What lines of the material below hold the string "computer"? Copy them out.

# EXERCISE DATA
>>

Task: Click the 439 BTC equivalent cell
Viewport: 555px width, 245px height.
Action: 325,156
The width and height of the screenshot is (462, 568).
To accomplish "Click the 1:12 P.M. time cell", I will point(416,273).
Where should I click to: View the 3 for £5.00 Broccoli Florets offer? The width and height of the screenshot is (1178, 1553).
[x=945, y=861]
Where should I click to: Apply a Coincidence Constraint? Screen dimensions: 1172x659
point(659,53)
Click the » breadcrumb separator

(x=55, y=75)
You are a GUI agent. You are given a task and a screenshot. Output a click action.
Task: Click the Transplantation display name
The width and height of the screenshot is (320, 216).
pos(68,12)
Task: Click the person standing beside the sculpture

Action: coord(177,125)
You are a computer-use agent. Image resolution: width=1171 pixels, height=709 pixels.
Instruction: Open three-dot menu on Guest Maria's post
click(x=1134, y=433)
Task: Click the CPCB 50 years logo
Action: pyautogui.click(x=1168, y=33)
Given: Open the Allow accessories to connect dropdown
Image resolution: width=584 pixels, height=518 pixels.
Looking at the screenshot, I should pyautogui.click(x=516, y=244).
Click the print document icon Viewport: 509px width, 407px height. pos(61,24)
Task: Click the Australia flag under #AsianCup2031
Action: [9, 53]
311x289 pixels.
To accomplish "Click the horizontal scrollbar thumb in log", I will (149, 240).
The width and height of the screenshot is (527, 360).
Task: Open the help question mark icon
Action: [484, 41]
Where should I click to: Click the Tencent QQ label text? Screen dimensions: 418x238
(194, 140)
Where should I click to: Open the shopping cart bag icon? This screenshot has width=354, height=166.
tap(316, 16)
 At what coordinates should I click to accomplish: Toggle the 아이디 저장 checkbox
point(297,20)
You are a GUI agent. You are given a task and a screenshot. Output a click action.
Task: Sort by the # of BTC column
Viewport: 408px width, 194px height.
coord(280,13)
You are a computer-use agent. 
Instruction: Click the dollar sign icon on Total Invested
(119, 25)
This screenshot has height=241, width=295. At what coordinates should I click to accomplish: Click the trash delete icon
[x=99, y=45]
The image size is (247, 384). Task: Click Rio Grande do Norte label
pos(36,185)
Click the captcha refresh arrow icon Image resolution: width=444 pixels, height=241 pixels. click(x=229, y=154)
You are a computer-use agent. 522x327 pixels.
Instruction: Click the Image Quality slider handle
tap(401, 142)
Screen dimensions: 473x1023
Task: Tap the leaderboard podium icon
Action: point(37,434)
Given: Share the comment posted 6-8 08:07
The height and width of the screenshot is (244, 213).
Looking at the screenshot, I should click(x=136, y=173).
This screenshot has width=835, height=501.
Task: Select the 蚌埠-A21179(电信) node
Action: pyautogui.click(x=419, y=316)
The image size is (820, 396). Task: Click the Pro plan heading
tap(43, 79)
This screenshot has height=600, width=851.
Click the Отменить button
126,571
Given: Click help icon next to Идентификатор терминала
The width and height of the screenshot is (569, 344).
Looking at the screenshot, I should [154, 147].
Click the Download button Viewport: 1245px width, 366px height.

<<

# TASK ANSWER
You are a computer-use agent. Image resolution: width=1171 pixels, height=709 pixels.
You are a computer-use agent. 
You are a computer-use agent. 522x327 pixels.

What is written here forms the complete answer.